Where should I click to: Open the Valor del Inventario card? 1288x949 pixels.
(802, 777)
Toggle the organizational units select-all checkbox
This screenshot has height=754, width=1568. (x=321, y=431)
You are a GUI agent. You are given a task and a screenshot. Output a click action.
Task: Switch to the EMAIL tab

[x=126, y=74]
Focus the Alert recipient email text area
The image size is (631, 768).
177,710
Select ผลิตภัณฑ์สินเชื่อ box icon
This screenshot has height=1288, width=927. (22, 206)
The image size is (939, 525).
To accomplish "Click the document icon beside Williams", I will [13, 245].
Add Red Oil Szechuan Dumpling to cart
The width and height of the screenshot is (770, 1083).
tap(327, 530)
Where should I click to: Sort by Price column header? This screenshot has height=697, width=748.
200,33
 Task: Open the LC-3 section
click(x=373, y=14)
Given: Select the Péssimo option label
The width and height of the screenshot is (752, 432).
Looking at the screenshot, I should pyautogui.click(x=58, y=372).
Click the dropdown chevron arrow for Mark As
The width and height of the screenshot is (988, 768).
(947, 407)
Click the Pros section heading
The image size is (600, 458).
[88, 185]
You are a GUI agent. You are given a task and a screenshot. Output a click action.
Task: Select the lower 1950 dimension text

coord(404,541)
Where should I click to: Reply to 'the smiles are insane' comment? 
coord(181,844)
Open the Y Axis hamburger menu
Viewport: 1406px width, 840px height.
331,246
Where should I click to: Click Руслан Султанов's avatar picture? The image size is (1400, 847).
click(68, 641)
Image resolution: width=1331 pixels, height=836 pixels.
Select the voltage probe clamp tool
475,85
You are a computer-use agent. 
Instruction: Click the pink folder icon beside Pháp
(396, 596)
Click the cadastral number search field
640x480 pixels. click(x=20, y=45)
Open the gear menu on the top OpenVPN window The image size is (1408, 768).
- - -
• **Work instruction**
Wherever a line in the entries holds "menu", copy that line.

• **Answer to this exercise**
Open the Y Axis hamburger menu
Open the gear menu on the top OpenVPN window The image size is (1408, 768).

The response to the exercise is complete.